__EXERCISE INSTRUCTIONS__.
Although the data holds pictures, return only the lines from the one containing "1221x508 pixels. At" to the end, exactly, and without them.

[Stored data entries]
____

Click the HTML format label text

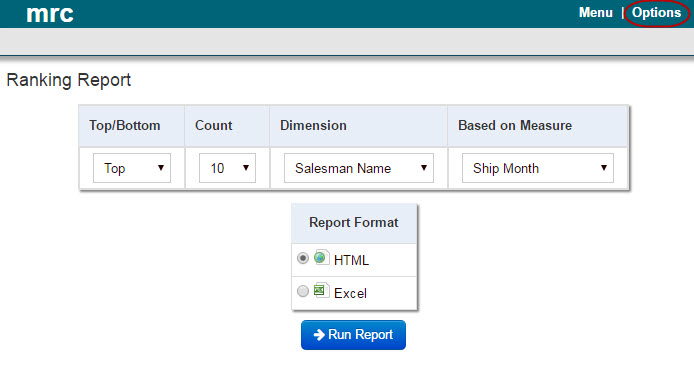click(351, 260)

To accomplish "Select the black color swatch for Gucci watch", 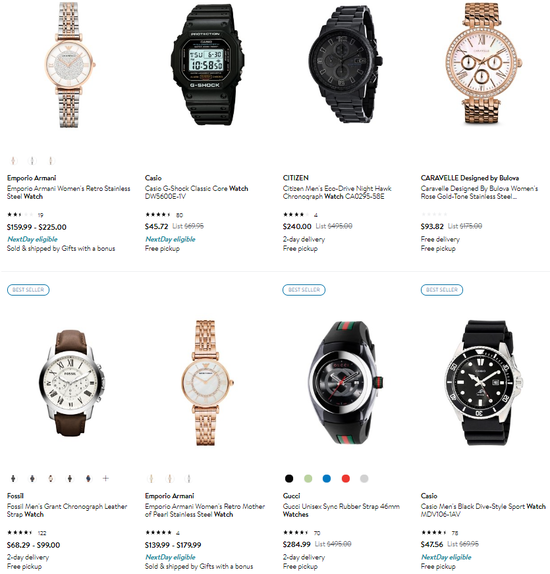I will point(289,478).
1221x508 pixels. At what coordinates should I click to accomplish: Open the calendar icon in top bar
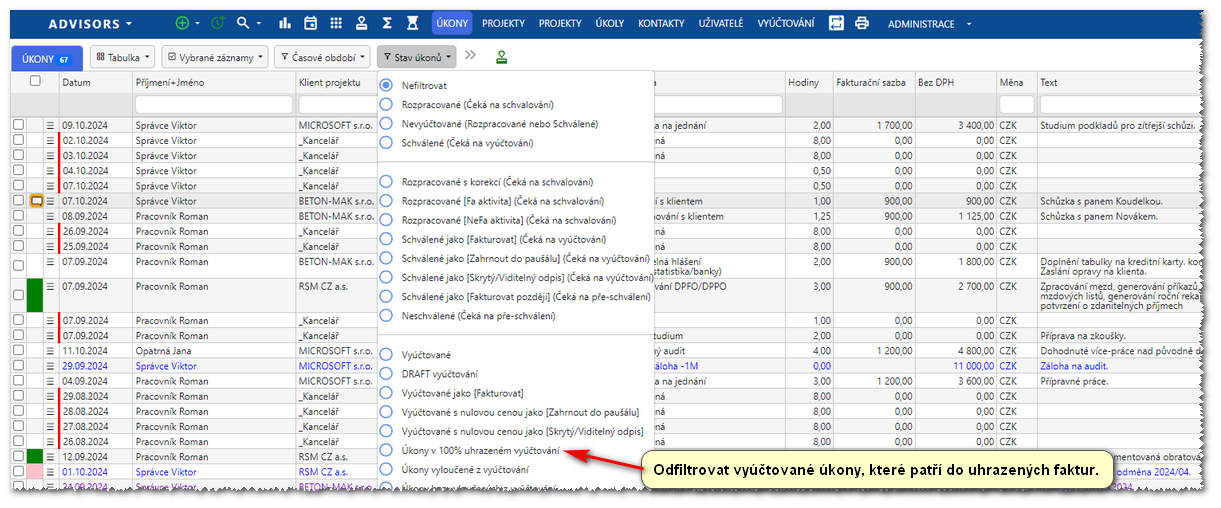tap(310, 23)
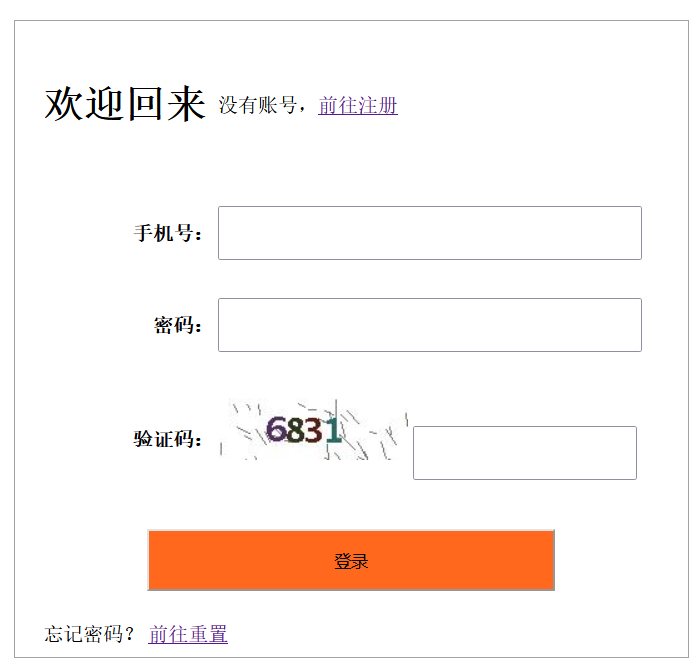The height and width of the screenshot is (672, 696).
Task: Click the 欢迎回来 welcome heading
Action: click(x=125, y=104)
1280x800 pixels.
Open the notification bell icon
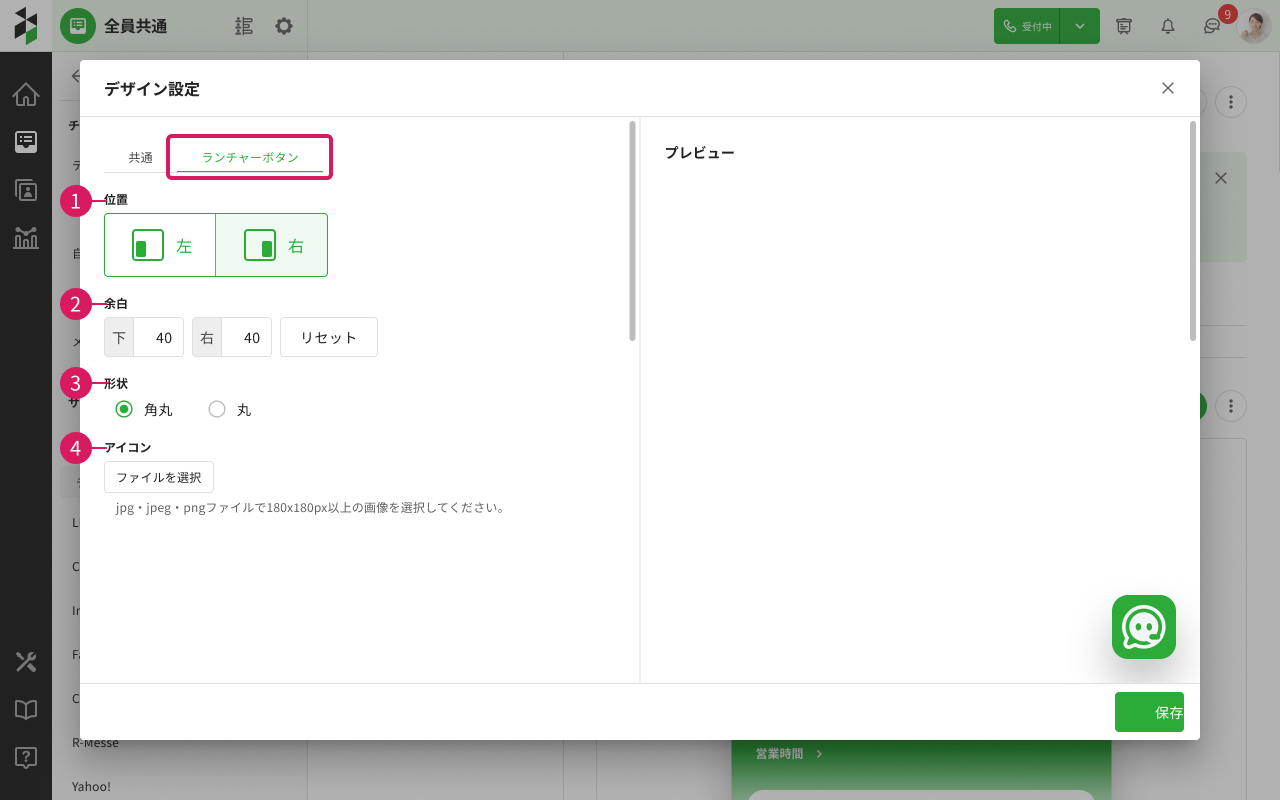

____

__EXERCISE ANSWER__.
1221x508 pixels. At what coordinates should I click to accomplish: Open the calendar icon in top bar
tap(310, 23)
The height and width of the screenshot is (672, 696).
Task: Click the 欢迎回来 welcome heading
Action: click(x=125, y=104)
1280x800 pixels.
Open the notification bell icon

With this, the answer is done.